I agree. The "container" intuition for Monads leaves you stuck when you try to contemplate IO (or even Promises, these days), because the "bind" operator looks like it does something impossible: extract "the" `a` from the `IO a`, when you have no idea what it is. (Trust me, I spent a long time stuck at this point.) Better to think of Monad as "Applicative + join" (you need Applicative to get `pure`).
If you think of Monads in terms of `fmap` + `join :: Monad m => m (m a) -> m a`, then you don't need to imagine an "extraction" step and your intuition is correct across more instances. Understanding `join` gives you an intuition that works for all the monads I can think of, whereas the container intuition only works for `Maybe` or `Either e` (not even `[]`, even though it _is_ a container). You can define each of `>>=`/`join`/`>=>` in terms of `pure` + any of the other two, and it is an illuminating exercise to do so. (That `class Monad` defines `>>=` as its method is mostly due to technical GHC reasons rather than anything mechanical.)
I prefer the "join" approach for beginners too, but >>= has become so pervasive that I feel bad trying to explain it that way.

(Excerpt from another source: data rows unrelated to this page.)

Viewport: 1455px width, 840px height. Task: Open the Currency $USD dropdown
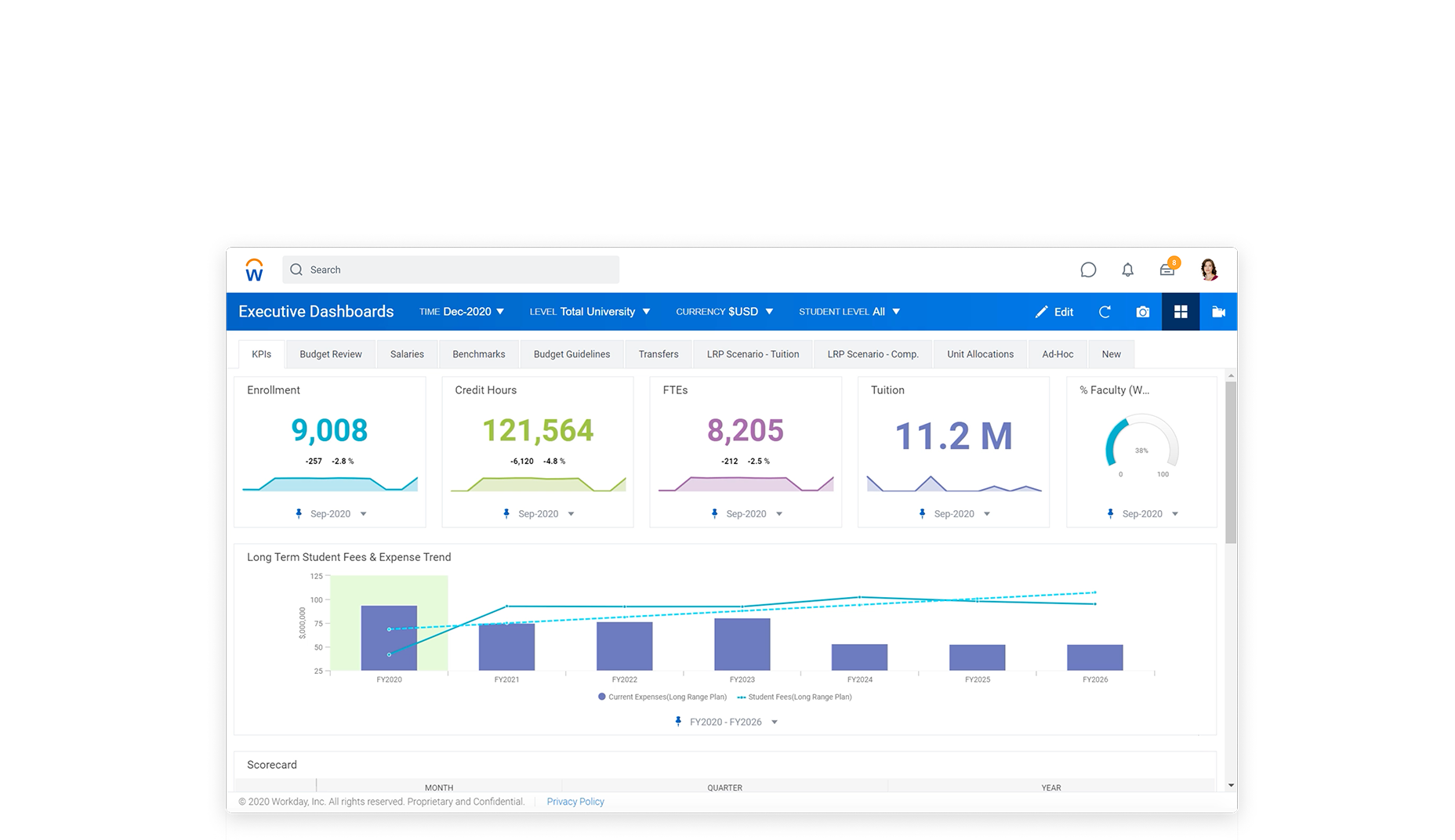click(724, 312)
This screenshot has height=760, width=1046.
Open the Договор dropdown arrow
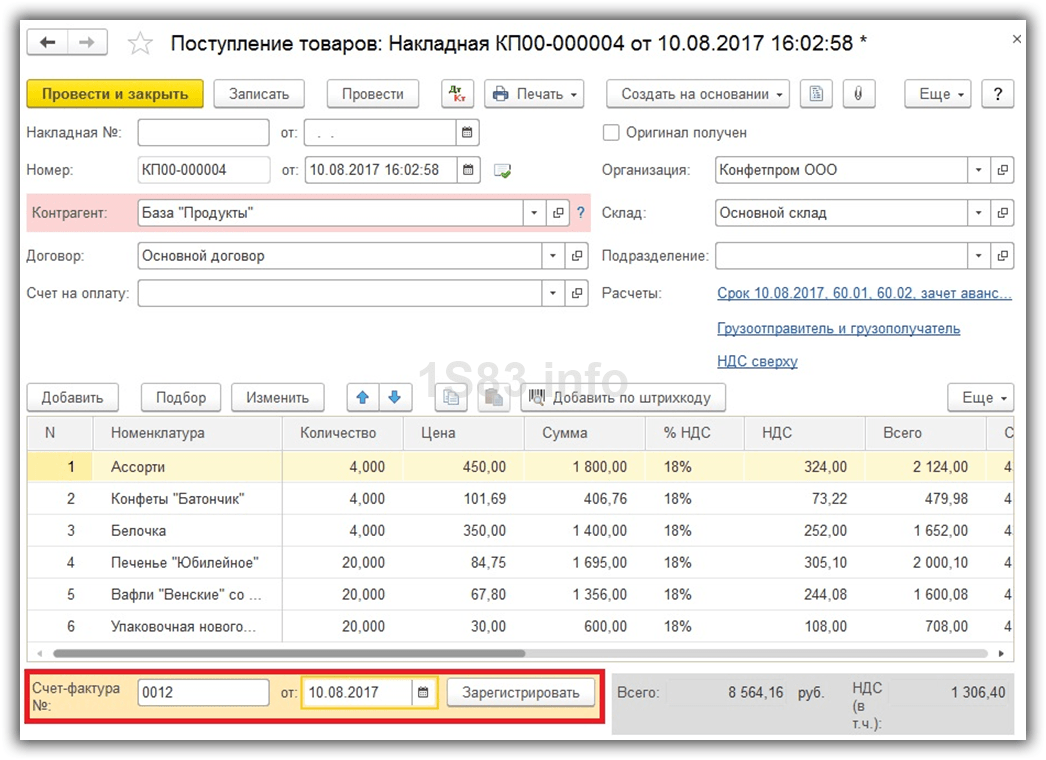click(x=552, y=256)
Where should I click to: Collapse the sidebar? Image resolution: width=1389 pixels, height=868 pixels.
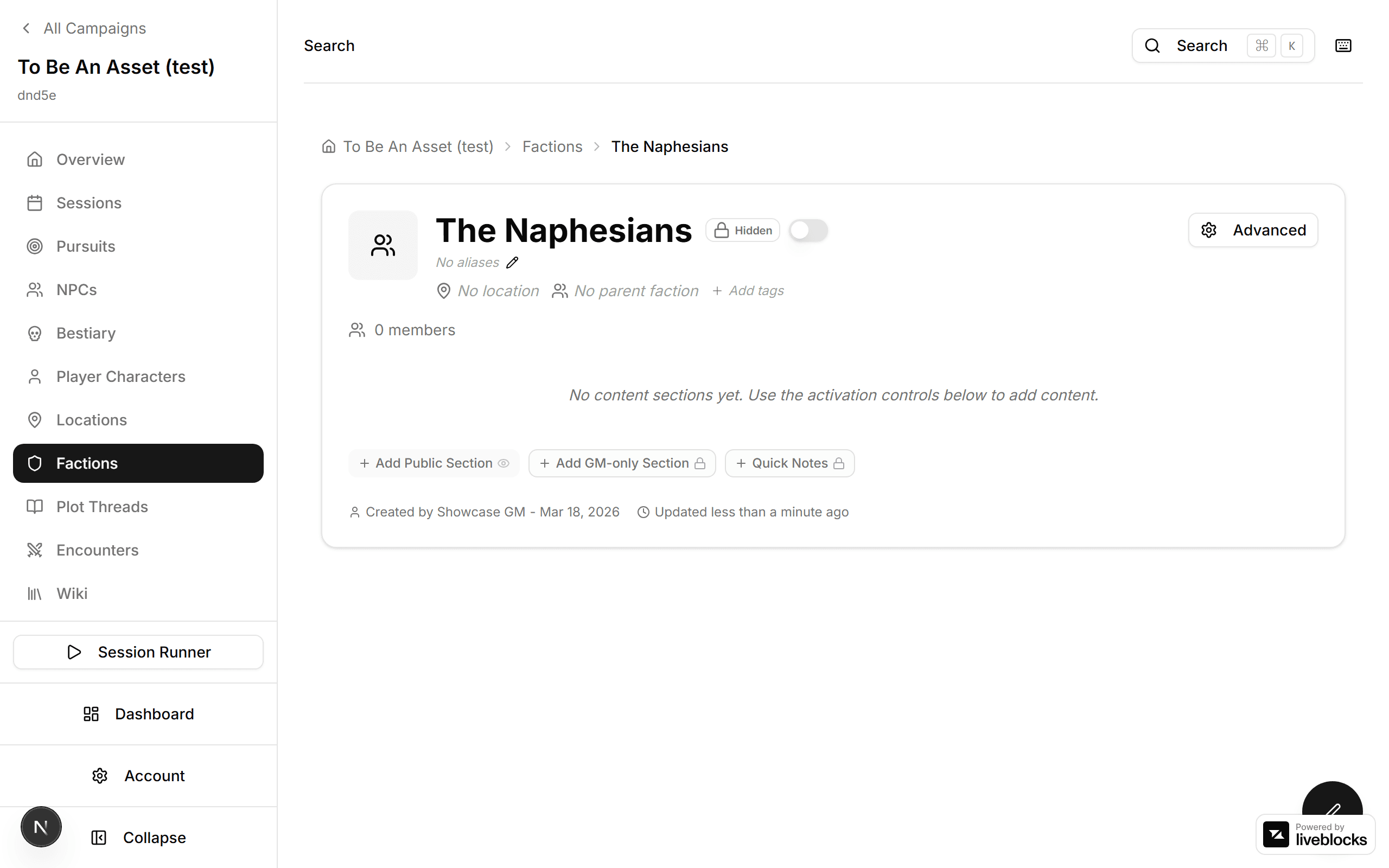(x=138, y=837)
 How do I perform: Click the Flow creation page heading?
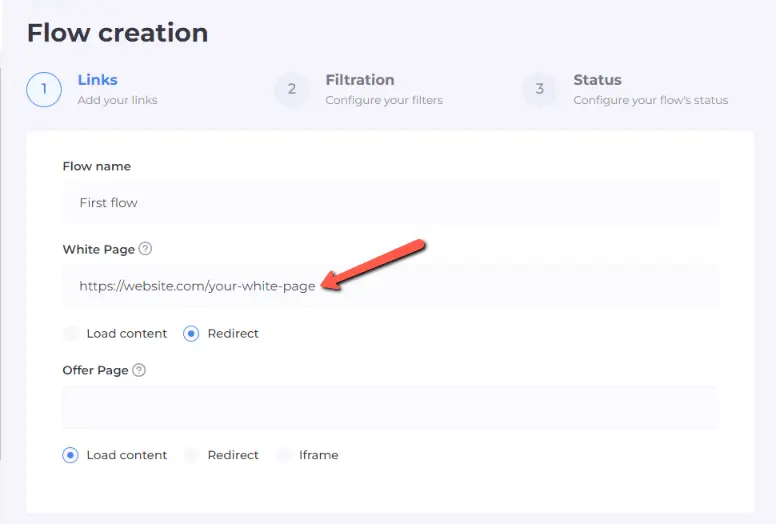click(x=117, y=32)
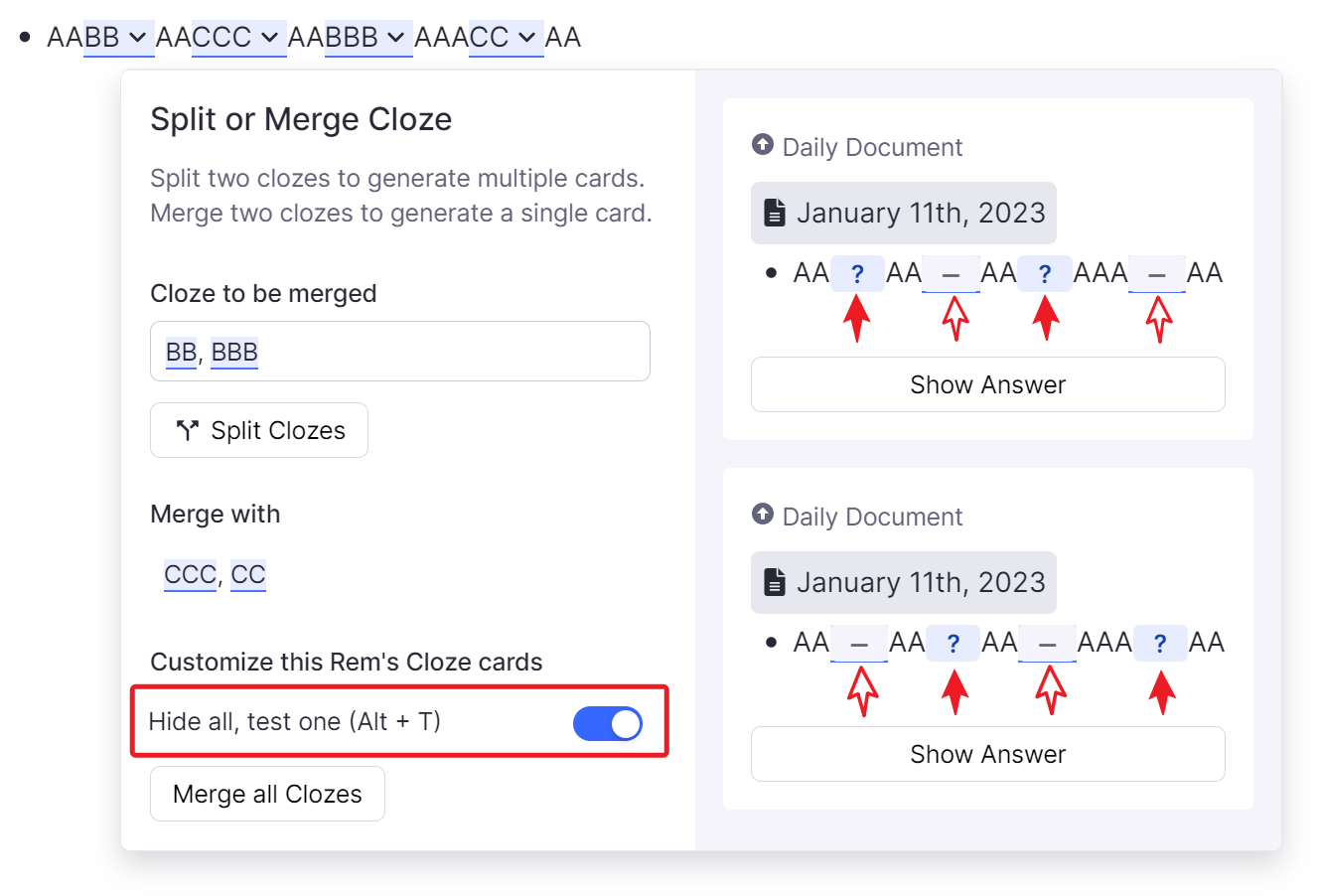Click first question-mark cloze in top card
The width and height of the screenshot is (1319, 896).
[x=857, y=273]
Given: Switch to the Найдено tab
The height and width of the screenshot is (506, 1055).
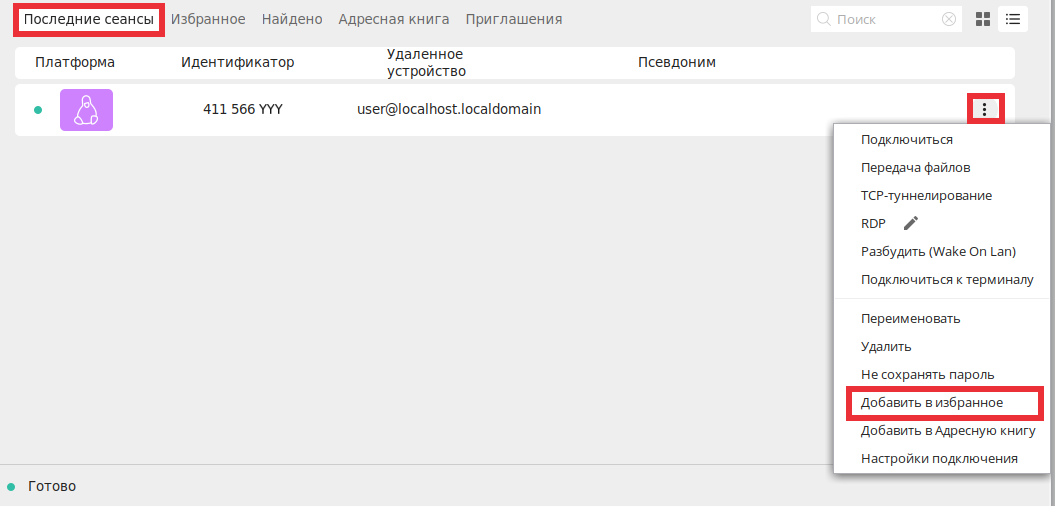Looking at the screenshot, I should click(x=292, y=20).
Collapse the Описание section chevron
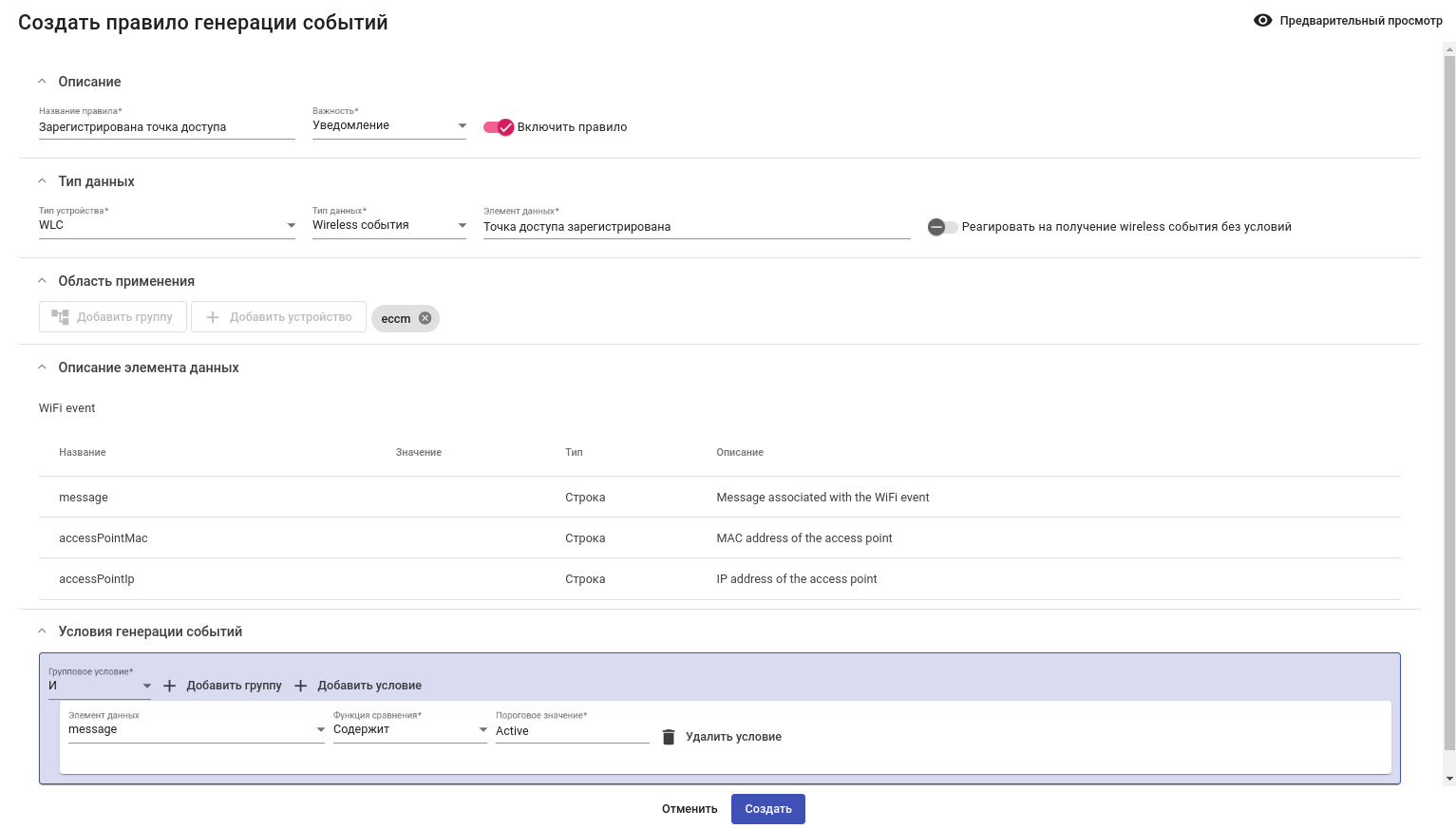This screenshot has height=829, width=1456. coord(42,82)
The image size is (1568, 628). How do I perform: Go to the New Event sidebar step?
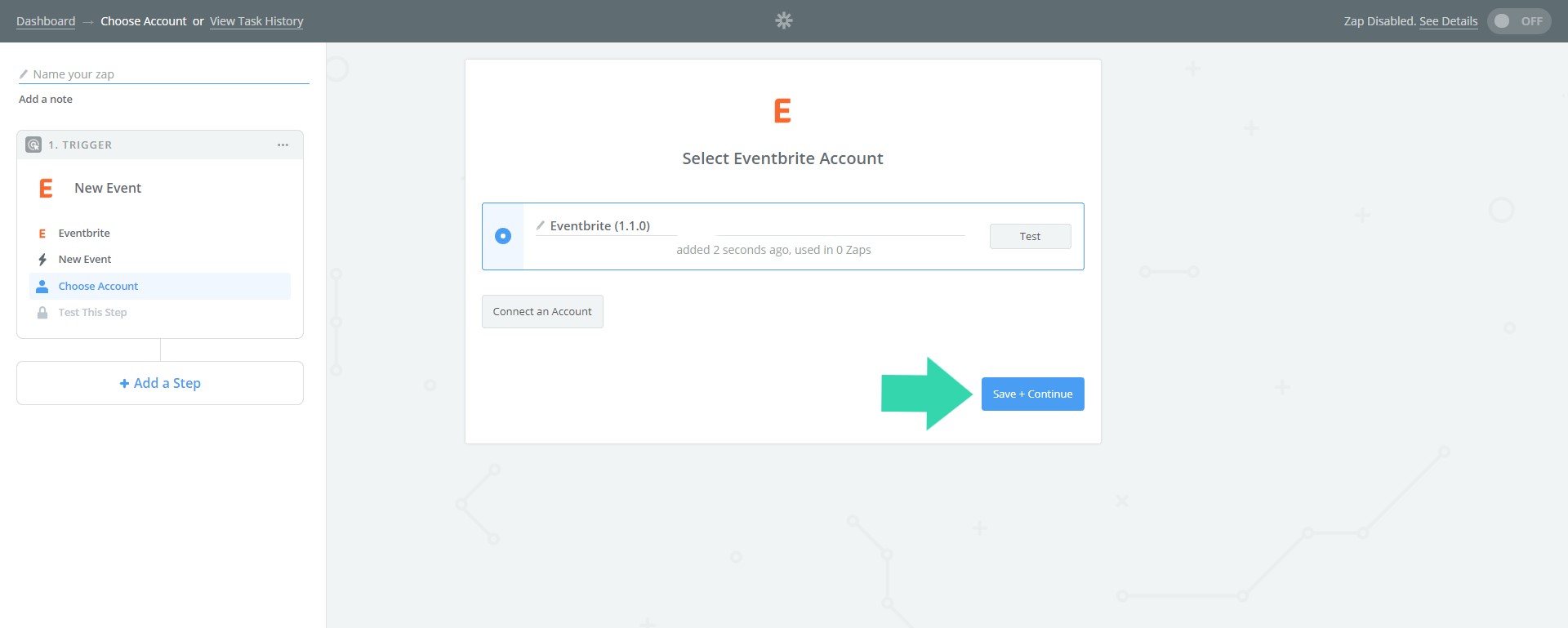coord(85,260)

Turning people loose on monad-heavy code with that approach still leaves them needing to convert their understanding into >>= anyhow.
One does wonder about the alternate world where that was the primary way people interacted with it.
I think you don't have to teach people to program with `join`, but just that `m >>= f = join (fmap f) m`. It explains away the "get a value out" question but teaches the most common function from the interface.